This may be true. But before it is, the doctor should have done all of the following: set out in a report the date of diagnosis or diagnoses and the bases upon which the diagnosis was made (which measurements and symptoms over how long a period fulfilled the diagnostic criteria) recommended the procedure you are requesting, and setting out why this is the preferable method of managing the illness, more than any other, by referring to acknolwedged standards of good medical practice, to governmental regulations explain why these rules have a direct application in your specific case (which of the symptoms of the diagnosis are causing you which problems, why these must be dealt with and why applying the rules in Step 3 above will work towards appropriately addressing these issues) set out the disadvantages and concerns (in which ways your condition or the management thereof would be detrimentally compromised and your health potentially worsen) were this treatment modality not chosen found out which doctor (not clerk) in the medical insurance company is responsible for such decisions and address the report directly to that doctor (in German, called "ein Vertrauensarzt" or "eine Vertrauensärztin").
In other words: it's not enough to assume that the medical insurance is completely free to approve or not, nor does it suffice to just accept their decision if the doctor has not yet - fully! - justified the application.
Many doctors simply do not know that they need to spell it all out: which symptoms of which diagnosis are causing which negative health effects in this specific patient which measures must be taken and what is to be feared if those measures are not taken.
For the medical insurance company, it is always about saving money (and not about your personal well-being or convenience or even health), so it is worth emphasising this latter point: if you don't get proper treatment, your case is likely to cost them more, later on. That point can sometimes open doors.
Eventually after many months, by calling the call center every 2 days, sending emails to insurance people that refused the cover, and finally having the doctor sending again letters, I got the acceptance of cover.
Funny thing is that the acceptance of the costs will be for ...one year. Even if I wish very much not having diabetes, I don't expect I will be cured in a year. This is a joke to me..
Thanks again to bowlie for sending me sensors in the meantime.
Excellent news! Well done for having been persistent, and thanks for letting us know.... also about bowlie's generosity.
The "just for one year" part is probably not a problem. Many approvals for any kind of medical treatment are for a limited duration, but if they're still needed, later, then a month or two before the expiry of the approved period, the doctor just needs to write a letter stating that the patient still needs the treatment, and needs an extention. That, too, will be granted for a next limited period. And so on.
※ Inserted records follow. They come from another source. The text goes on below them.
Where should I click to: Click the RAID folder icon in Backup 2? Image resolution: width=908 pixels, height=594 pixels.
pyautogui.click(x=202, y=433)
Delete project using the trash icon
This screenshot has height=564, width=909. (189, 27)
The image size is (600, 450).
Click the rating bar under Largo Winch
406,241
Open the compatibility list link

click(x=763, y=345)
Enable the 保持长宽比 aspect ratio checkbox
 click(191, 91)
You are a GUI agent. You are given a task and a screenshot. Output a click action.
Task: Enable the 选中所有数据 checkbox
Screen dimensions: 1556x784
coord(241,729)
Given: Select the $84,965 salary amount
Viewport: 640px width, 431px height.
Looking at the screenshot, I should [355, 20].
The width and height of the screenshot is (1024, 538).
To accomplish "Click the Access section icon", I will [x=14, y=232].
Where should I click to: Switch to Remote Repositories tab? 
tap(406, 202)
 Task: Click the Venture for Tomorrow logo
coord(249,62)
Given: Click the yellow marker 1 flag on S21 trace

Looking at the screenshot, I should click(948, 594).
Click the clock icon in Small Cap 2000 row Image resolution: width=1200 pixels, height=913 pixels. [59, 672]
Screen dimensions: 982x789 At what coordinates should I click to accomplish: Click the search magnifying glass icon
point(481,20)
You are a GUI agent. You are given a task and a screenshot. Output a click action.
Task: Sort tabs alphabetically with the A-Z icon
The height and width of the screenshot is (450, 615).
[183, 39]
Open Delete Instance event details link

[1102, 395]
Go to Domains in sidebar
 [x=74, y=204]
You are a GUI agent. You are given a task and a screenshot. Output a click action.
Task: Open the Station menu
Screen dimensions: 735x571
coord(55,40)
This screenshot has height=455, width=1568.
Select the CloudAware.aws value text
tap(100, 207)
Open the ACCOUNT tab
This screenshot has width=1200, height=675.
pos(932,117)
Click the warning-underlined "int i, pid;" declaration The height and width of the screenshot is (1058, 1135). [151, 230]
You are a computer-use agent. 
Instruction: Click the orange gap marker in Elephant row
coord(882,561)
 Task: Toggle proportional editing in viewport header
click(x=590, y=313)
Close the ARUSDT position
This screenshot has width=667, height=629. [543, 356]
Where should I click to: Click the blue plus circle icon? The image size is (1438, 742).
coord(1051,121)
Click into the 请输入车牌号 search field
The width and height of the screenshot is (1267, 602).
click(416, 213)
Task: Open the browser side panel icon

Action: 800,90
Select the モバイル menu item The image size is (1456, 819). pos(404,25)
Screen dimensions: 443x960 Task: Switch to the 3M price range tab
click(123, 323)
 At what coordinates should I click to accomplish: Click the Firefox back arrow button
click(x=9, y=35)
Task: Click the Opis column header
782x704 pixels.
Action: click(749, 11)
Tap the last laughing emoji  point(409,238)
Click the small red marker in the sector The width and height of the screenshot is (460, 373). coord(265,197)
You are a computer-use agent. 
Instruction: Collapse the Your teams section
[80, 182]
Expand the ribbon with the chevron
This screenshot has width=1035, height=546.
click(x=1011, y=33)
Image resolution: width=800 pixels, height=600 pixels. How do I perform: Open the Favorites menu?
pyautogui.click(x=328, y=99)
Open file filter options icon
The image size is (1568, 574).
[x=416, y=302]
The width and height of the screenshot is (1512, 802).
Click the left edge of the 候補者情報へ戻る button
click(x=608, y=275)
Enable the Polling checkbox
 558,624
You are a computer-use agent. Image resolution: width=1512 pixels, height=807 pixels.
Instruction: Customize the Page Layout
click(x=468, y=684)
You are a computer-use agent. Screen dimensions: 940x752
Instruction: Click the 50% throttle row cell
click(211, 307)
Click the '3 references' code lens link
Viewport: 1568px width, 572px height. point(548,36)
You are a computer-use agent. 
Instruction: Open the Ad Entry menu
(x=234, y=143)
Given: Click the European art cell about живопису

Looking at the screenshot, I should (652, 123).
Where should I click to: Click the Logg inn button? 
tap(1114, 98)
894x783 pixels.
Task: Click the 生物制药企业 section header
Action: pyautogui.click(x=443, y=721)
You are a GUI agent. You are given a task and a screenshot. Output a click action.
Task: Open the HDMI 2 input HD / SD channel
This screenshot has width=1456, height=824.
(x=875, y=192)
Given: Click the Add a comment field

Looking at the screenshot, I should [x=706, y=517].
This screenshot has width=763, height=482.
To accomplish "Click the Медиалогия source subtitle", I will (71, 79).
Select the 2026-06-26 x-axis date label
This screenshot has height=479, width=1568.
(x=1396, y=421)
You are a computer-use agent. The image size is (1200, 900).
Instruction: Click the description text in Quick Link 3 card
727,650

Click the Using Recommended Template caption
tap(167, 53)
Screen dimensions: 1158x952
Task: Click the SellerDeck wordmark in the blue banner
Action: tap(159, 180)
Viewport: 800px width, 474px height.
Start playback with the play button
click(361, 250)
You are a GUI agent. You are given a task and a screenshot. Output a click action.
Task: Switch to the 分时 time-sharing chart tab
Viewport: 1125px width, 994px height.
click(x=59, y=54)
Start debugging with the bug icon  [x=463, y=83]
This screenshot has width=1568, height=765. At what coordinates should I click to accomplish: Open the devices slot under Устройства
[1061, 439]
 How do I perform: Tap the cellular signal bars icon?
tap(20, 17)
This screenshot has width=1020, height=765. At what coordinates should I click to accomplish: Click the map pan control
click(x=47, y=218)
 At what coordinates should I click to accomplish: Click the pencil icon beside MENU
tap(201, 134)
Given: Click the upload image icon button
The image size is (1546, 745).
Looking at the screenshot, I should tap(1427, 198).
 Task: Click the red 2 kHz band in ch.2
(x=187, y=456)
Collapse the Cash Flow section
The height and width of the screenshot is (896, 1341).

There are many hundreds of thousands of T1 diabetics that have no access to these sensors. Not only because of the cost (CHF70 for two weeks CHF1,820 a year) but because Abbott can't be bothered seeking regulatory approval or developing a distribution system. This includes some EU countries where approval isn't actually needed.
if i lived closer i'd come to take them off your hands to reduce this kind of outrageous waste. i saw also that there is one brand of disposible vaping 'cigarette' which people use and then throw away. there's also a lithium battery in that and now those things are littering the streets of the UK.
The problem is Abbott's laziness in not making the battery easily removable. I was literally breaking them open with a hammer to get access. Then the guy at the dechétrie told me to just put them in the battery box, apparently they have a machine that does the work.